All restaurant kitchens face the same challenges, whether it's your favorite Sunday breakfast spot or the fine dining place to be. Their goal is to deliver consistent, seasoned-correctly food that tastes good every time a plate goes out. The tightrope restaurants may walk can vary from a few feet off the ground to miles above the earth.

At Next, the expectations are as high as they get and the price tag for the elBulli menu, most would argue, match. Shortly before the restaurant's one-year anniversary, Eater spent a day in the kitchen to learn more about the team of cooks behind the madness and what makes them tick. Many people on the outside looking in may assume the cooks all have fine dining pedigrees, working with mad scientist tools driven by a passion for culinary excellence. You would assume wrong.

The kitchen team isn't made up of Alinea veterans. Many have never cooked in fine dining at this level. Some have moved here from other parts of the country specifically to work in this kitchen. The team is a solid core that has had one spot change since day one.

"One cook who was good had personal issues and couldn’t maintain the pace; we really liked him," said exec chef Dave Beran. "Others just never came back." Some cooks can't take the pressure and are never heard from again—here one day and gone the next. "I wanted this to be a family," Beran said a few times throughout the day. "I didn’t want to have a rotation of stages and interns.
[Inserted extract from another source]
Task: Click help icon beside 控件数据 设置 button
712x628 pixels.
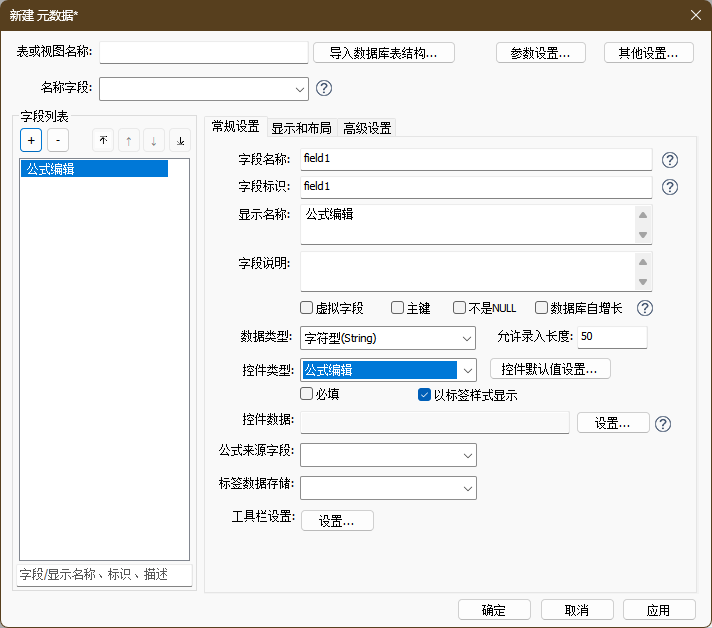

This first year I wanted the team to be together and be a family."

[Photo: Joe Campagna]

Beran's second in command, sous chef Rene De Leon, is an Alinea veteran not only in the kitchen, but also in the front of house. He expedited and learned how to think about what goes on in the entire restaurant. As for the rest of the team, it ranges in age from 23 to 33 years of age. Beran, who himself is 30, said, “If I didn’t know Dan [Jeffery] I probably wouldn’t have hired him at 33, most older cooks don’t have the pace for this kind of restaurant."

The kitchen team at Next starts working on this particular Saturday at 11:30 a.m.; some have snuck in a little earlier to get a jump on the day. They prep until 2 p.m. when they all call out two in unison and immediately stop their prepping to break down and clean the entire kitchen. Scrubbing, sweeping, mopping and refocusing for the next block of time. Thirteen minutes later, they’re all back prepping as if the cleanup never occurred.

[Photo: Joe Campagna]

When you have a 12-hour day, five days a week, you learn a lot about the person next to you. Bryan McClure worked in a hotel in Richmond before coming to Chicago for this job. Next to him, in the back corner, Matt Kim has a Chicago pedigree of working at Sunda, The Peninsula and graduating from Kendall College. He’s one of the quiet cooks and, being closest to the window, he doesn’t notice the outside as much as you would think.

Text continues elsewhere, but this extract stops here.